2. Experience design for AI products is an opportunity for all
The current AI product landscape has a focus on the technical aspects, and thereby loses sight of the usability of the product. In that regard, AI is progressing like many other technology-driven innovations: the idea comes first, the technology comes second, and the design/usability follows after the conception of product differentiation evolves, from “what can the technology do?” to “how easy is the product to use?” With AI, businesses are still focused on products. Tools such as design sprints can help them incorporate usability along with product design rather than treating usability as a later-stage priority.
3. The AI value chain needs a strategy
AI is more than just a technology; it’s a value chain that can affect every aspect of how a business operates, including how it delivers value with its partners and customers. For businesses, the magnitude of the AI value chain poses a challenge. They know that various functions inside their organizations can be changed by AI. But they don’t yet know which parts of the AI value chain align with each AI-enabled function.
4. AI Talent is a drawback for many
Most companies feel a shortage of skills within the AI field as they try to build out a data, insights, and/or AI team. The most commonly sought roles are data scientists and data engineers. However, businesses need to better understand if they truly need those skillsets because the platforms being introduced require less technical expertise to set up and garner insights. One way businesses can determine the level of in-house data/AI knowledge that’s needed is to evaluate whether the business is using AI for ancillary services or building AI products.
5. AI is iterative and complementary
Machines can learn by themselves (to a degree) – but “machine learning” does not mean machines become highly intelligent and self-aware as science fiction movies would suggest. Here is a simple analogy: AI is like a child growing up – they learn from those more experienced like a child learns from mom or dad and experiments with their surroundings. Machine learning models are the foundation of AI and need to be trained with rules and different data sets (real and synthetic). In time, those machine learning models will mature to start “thinking” alongside humans to a greater and increasingly reliable level.

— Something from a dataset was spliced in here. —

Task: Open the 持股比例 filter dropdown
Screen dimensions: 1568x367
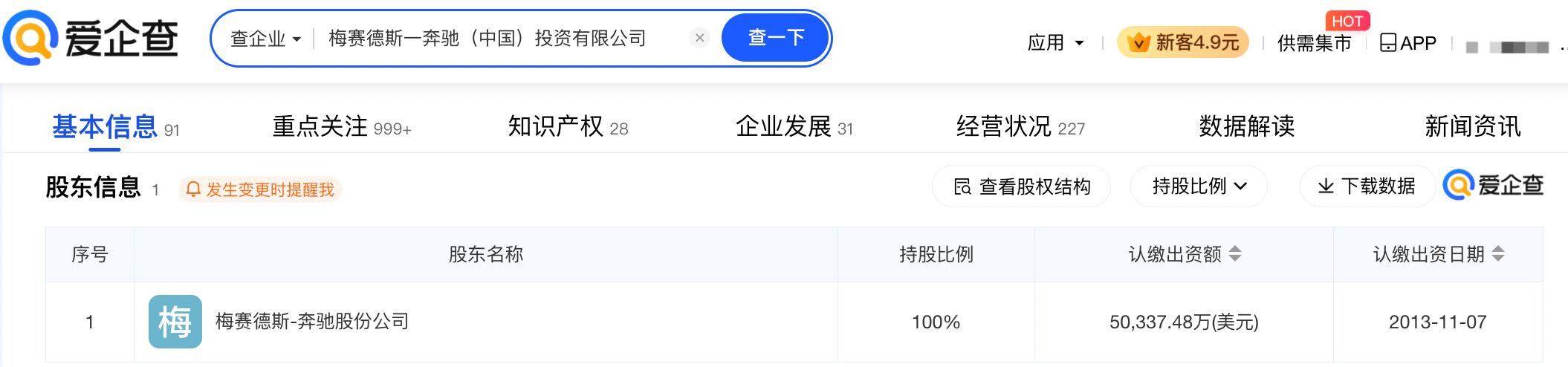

6. A flexible AI platform is needed
A flexible platform is essential to enable data scientists and data engineers to work efficiently, especially when it comes to managing an entire data pipeline and extracting value from it. As my colleague Yingwu Gao, Vice President of Product Engineering and AI Practice, said, “In the game of big data, whoever effectively gains insight from their data will win. But they first need a reliable way to turn that data into an asset. That’s where AI comes in.” Check out more on this topic from Yingwu here.
What Does This All Mean – AI is Rapidly Evolving
As digitally-led companies establish AI platforms, we’re going to see a plethora of new, applied use cases emerge in the coming years. Today’s core use cases like fraud detection or automated ticketing just scratch the surface of AI’s potential. With the benefit of new use cases, businesses are (finally) going to be able to tap into the wealth of insights currently sitting in data lakes.
For consumers to realize the potential of AI, businesses should apply it to utilitarian uses that benefit humans – such as increasing productivity, heightening personalization, or simplifying decision points. When businesses figure out which (real-world) problem to solve, they can then identify the right data to operationalize to give them the insights needed to tackle the problem. By investing in AI, businesses will be able to capitalize on AI’s unmatched speed, deeper reach, and broader scale to help people accomplish not only the tasks that can be done easily, but also the ones that can’t.
Last, I believe that solving real problems with AI is best accomplished by creating lovable experiences for people. How? By designing solutions with people at the center. This imperative is especially acute for AI, a technology that is not often associated with being lovable and definitely not human-centric even though it can be. In my opinion, this is wholly true regardless of whether you are just getting started on your AI journey or are trying to extract more value from your AI platform. The products we build should provide lovable experiences and outcomes for those they serve, and the more seamlessly they can fit into our users’ lifestyles, the better job we’ve done – AI has the power to intelligently and accurately inform how to accomplish this, so why wouldn’t we tap into it?